Can you transcribe every entry word for word, skipping the images?
──────── Given data
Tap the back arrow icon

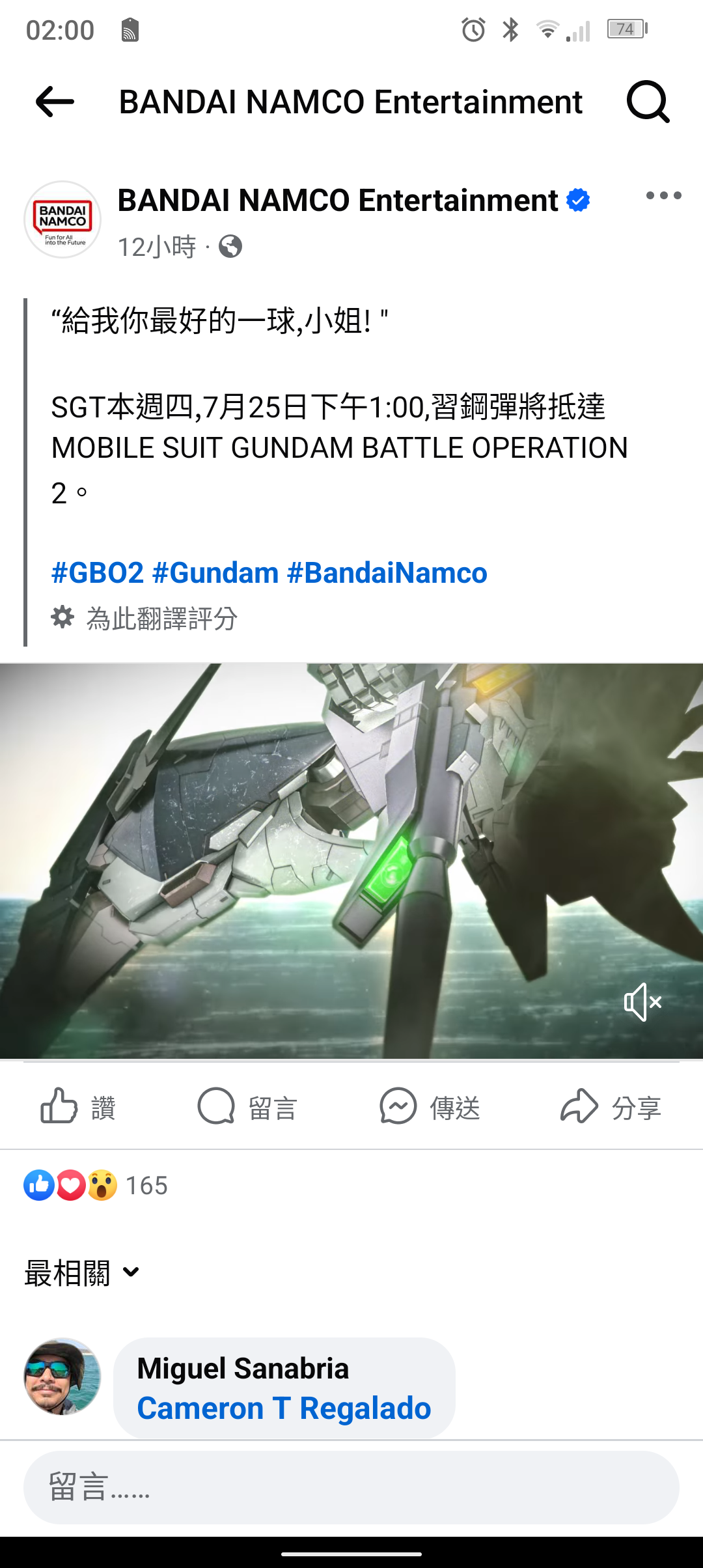click(x=55, y=102)
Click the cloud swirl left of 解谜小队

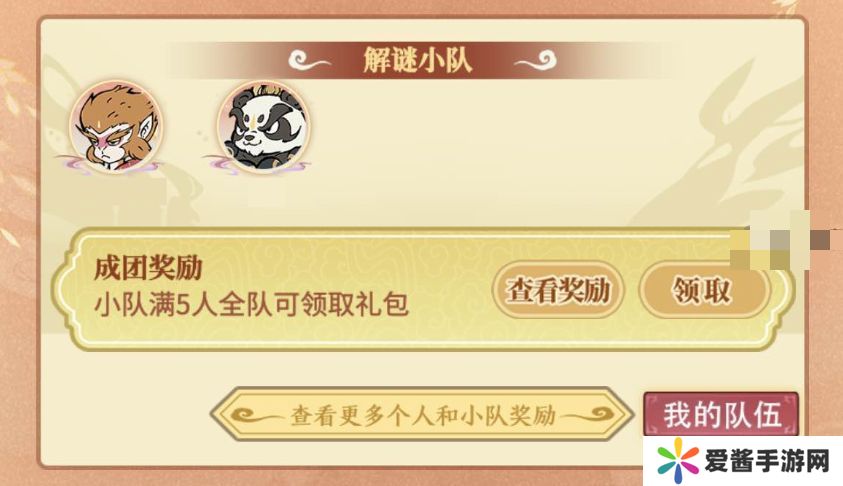(309, 61)
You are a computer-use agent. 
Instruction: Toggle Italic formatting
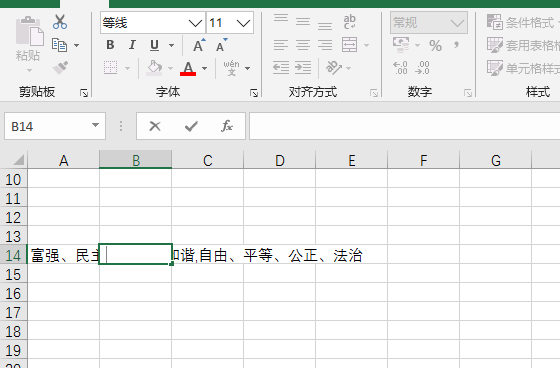pyautogui.click(x=132, y=45)
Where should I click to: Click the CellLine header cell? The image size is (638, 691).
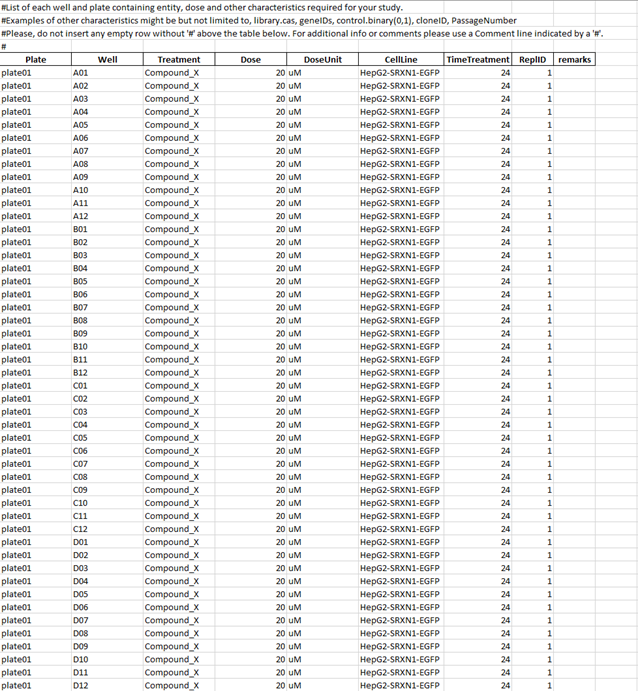tap(400, 60)
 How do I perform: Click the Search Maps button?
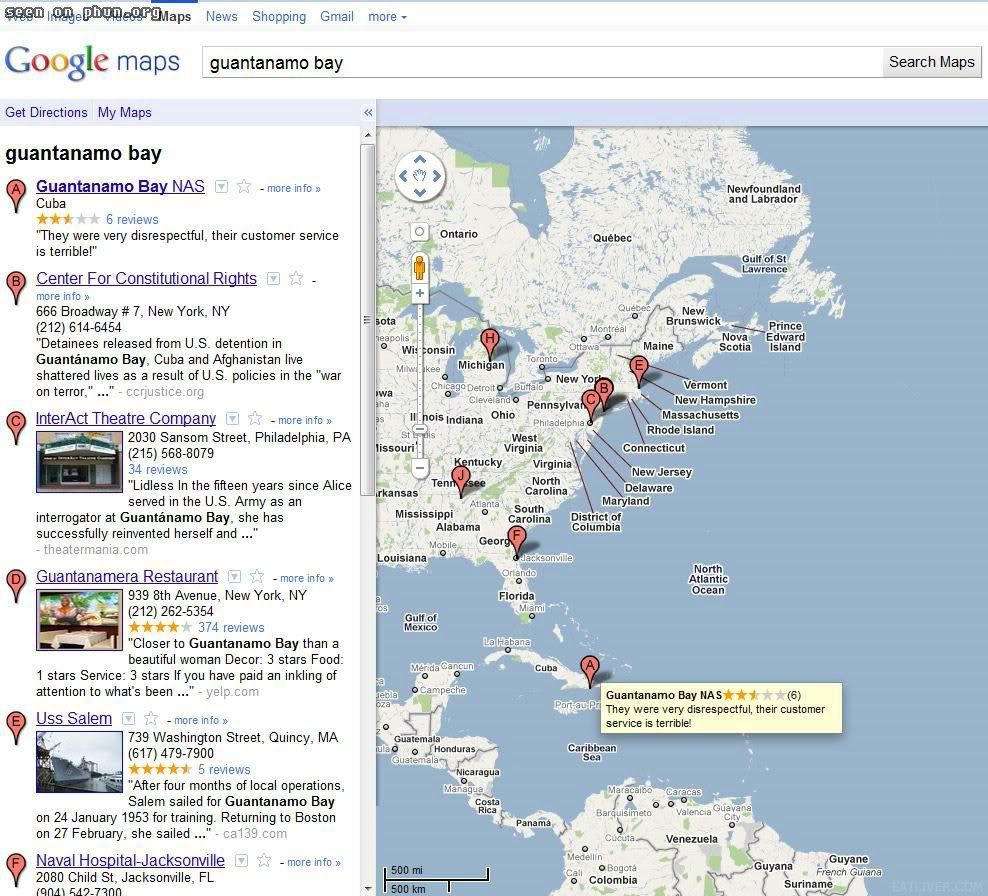pyautogui.click(x=931, y=62)
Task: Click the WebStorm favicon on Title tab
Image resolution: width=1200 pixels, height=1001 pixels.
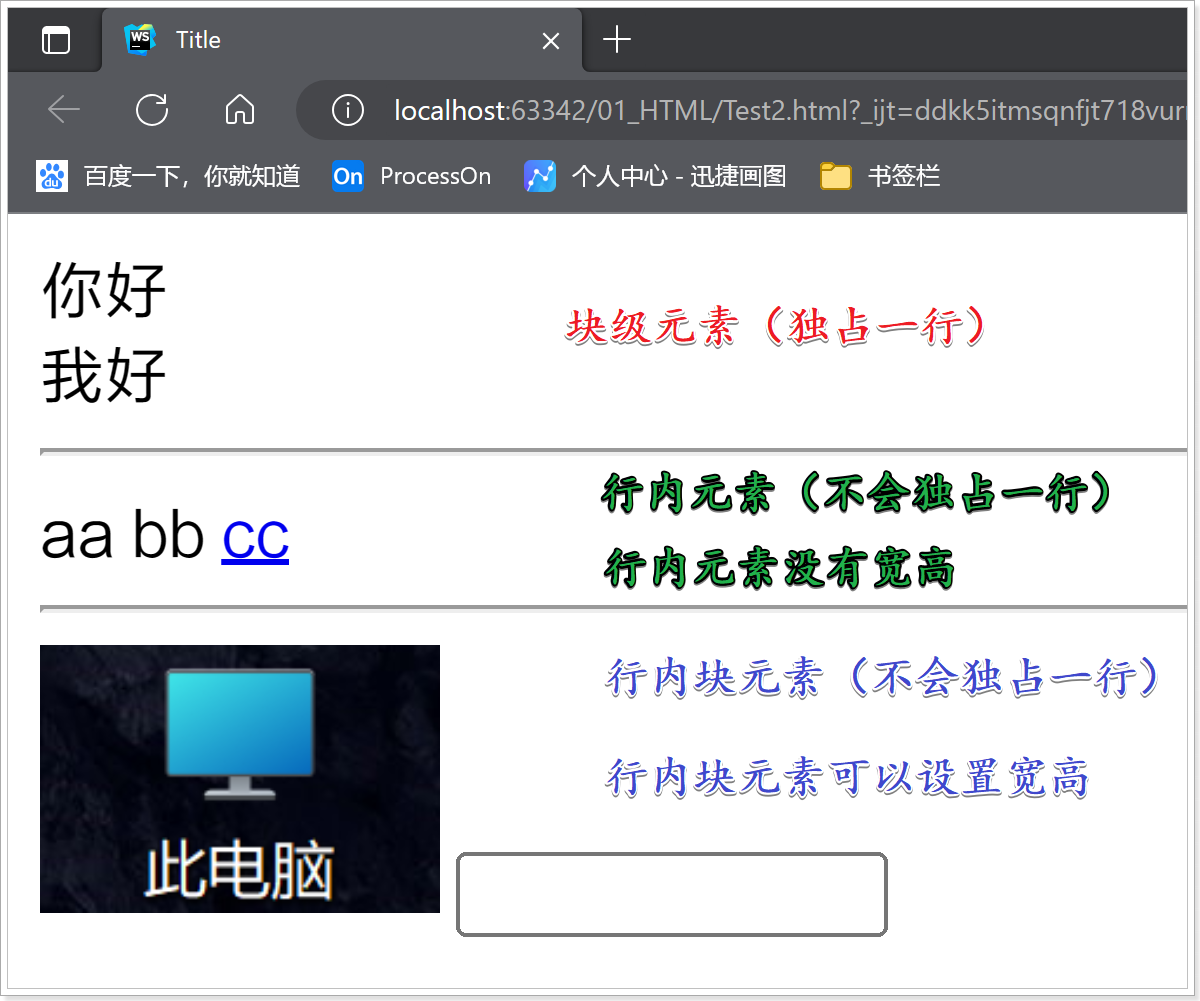Action: point(140,40)
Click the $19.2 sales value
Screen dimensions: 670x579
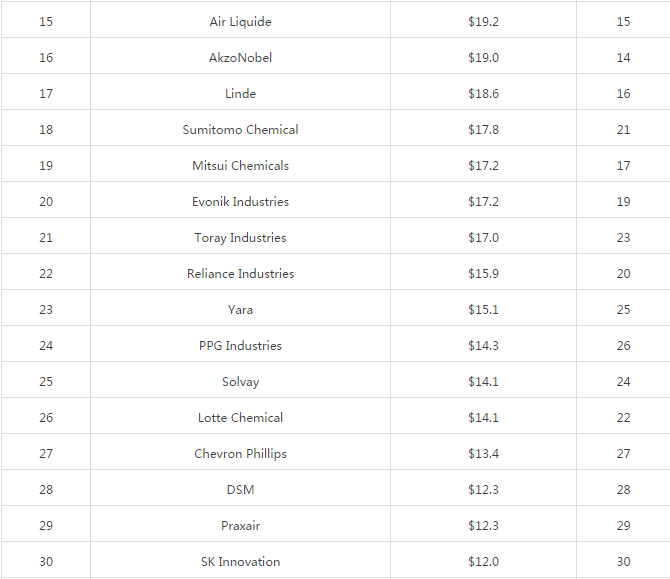[483, 22]
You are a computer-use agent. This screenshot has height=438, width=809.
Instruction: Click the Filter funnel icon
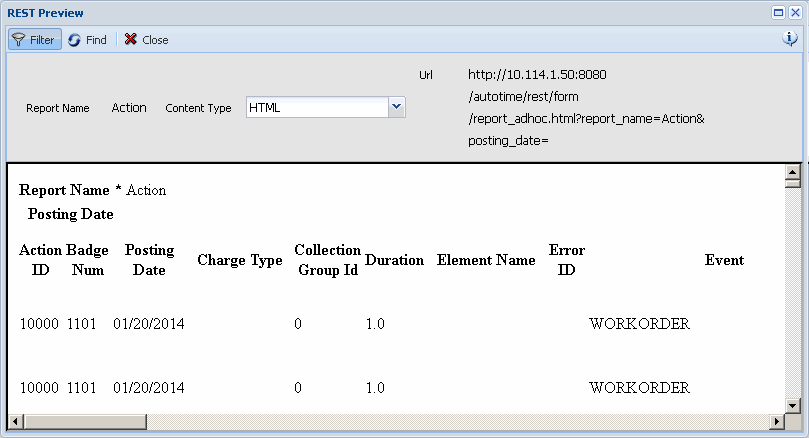click(x=19, y=40)
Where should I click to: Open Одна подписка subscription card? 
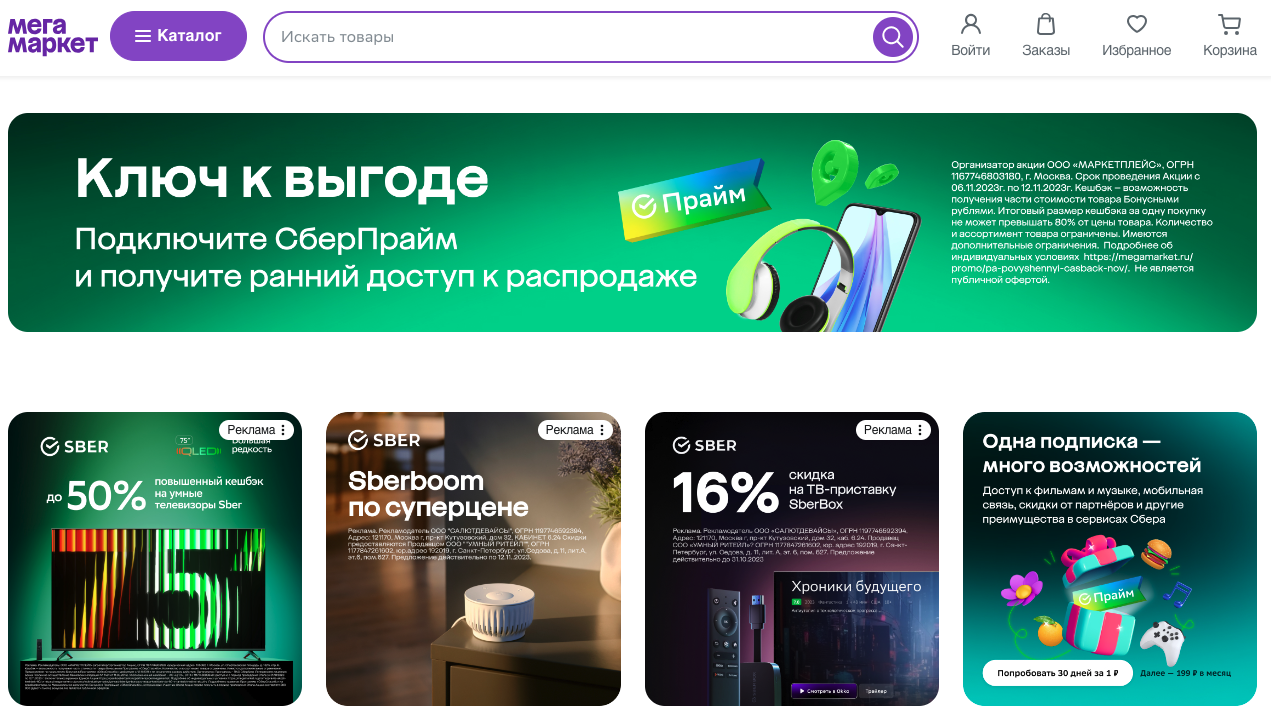1110,559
────────────────
* [Your response]
Tap the back arrow icon

click(x=55, y=102)
Click the cloud swirl left of 解谜小队

(309, 61)
You are a computer-use agent. 
Instruction: Toggle Italic formatting
pyautogui.click(x=132, y=45)
Where should I click to: Click the CellLine header cell? The image size is (638, 691).
tap(400, 60)
 How do I perform: Click the Search Maps button?
pyautogui.click(x=931, y=62)
Task: Click the WebStorm favicon on Title tab
Image resolution: width=1200 pixels, height=1001 pixels.
Action: point(140,40)
Click the $19.2 sales value
Screen dimensions: 670x579
[483, 22]
You are a computer-use agent. This screenshot has height=438, width=809.
Instruction: Click the Filter funnel icon
click(x=19, y=40)
Where should I click to: Open Одна подписка subscription card? 
1110,559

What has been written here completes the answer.